「解放新聞」(2021.11.15-3008)
【福井】 福井県交渉を10月27日午後、小浜市・県立若狭図書学習センターでとりくみ、福井県連の山下敬太郎・執行委員長はじめ執行委員や支部員など、中央本部からは池田、髙橋、安田の各中執、あわせて20人が出席した。県からは窪田裕行・健康福祉部長ら担当部課長が出席した。
県連を代表しあいさつした山下県連委員長は、「部落差別解消推進法」施行、2020年9月施行の「高浜町人権のまちづくり条例」を示し、県が主導力をもって全県的な条例制定を実現してほしいと要望。
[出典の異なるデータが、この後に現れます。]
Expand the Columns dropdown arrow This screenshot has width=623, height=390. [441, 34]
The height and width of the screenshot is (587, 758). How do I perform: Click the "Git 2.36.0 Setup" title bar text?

また「推進法」の県民への周知についても、より実効性のある施策の実施を強調し訴えた。
交渉の要求課題は、▽「推進法」制定の周知の市町の状況・とりくみ▽人権条例制定への市町の現状、県人権条例改正について▽インターネット上の部落差別書き込みにたいするモニタリング体制整備に向けた現状▽教職員初任者を対象にした人権意識調査実施について▽公正採用選考▽本人通知制度導入について、など。
冒頭にあいさつした窪田部長は、新型コロナウイルス感染症感染者へのインターネット上の誹謗中傷や差別にたいし昨年から人工知能(AI)を使ったモニタリングを開始したと報告。AIでのモニタリングは全国初で、今後成果をいかして部落差別をはじめとする人権問題の解決に向け仕組みを活用したい、とのべた。
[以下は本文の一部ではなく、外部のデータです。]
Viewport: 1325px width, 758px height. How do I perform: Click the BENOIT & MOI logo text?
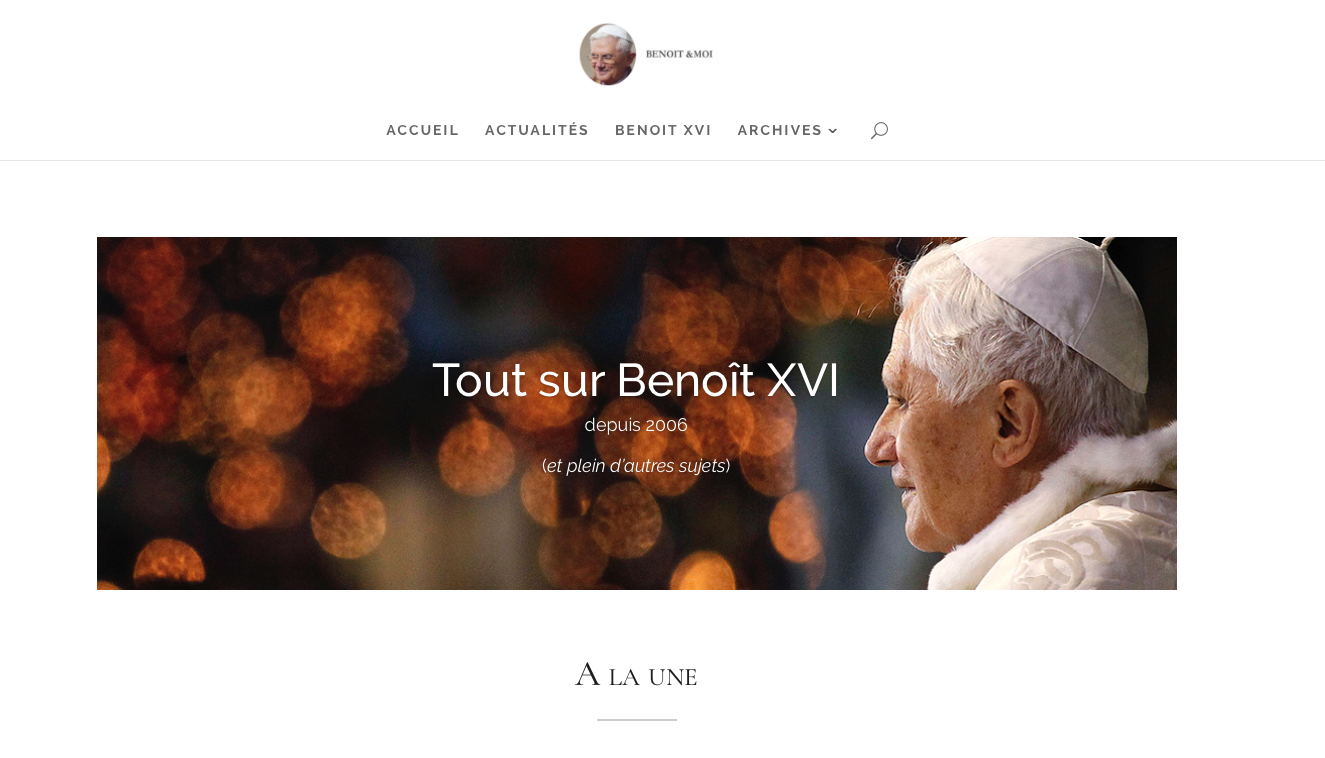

「推進法」の周知の課題では、法制定などの認知について県民意識調査を実施し分析することを提起。県からは来年県民意識調査を実施したい、認知の実態についても確認すると回答。また部落差別をテーマにした研修会などでチラシやホームページ上で周知していると報告。県連からは不参加の市町もあるため、全市町へのよびかけも徹底してほしいと要望した。
人権条例に関しては市町への情報提供をおこない制定をよびかけている、との回答にとどまった。これにたいし、ネット上の部落差別や差別事件、戸籍等不正取得事件をあげながら、差別の実態にそくした行政の姿勢を強く県民に示してほしいと要望した。あわせて県実施の部落差別にかかわるインターネットモニタリングの現状について、2019年6月開始以降、法務局に26件の削除要請をおこない、そのうち1件が削除された、と報告された。
教職員初任者を対象にした人権意識調査については、全職員を対象にした調査の実施を要望した。調査項目の内容と結果についても共有してほしいと要望した。山下委員長は「教員の人権意識の実態が把握できなければ「差別と向き合い考える人権教育」は実践されない」とのべ、調査の実施を求めた。
公正採用選考にかかわっては、昨年度の採用面接などでの違反質問は34事業所39件だった。内容は、家族の職業などを聞いたもの。本人通知制度については、美浜町が今年10月から被害告知型を導入。事前登録型導入を検討中と報告され、小浜市も導入に向け検討中である、と回答があった。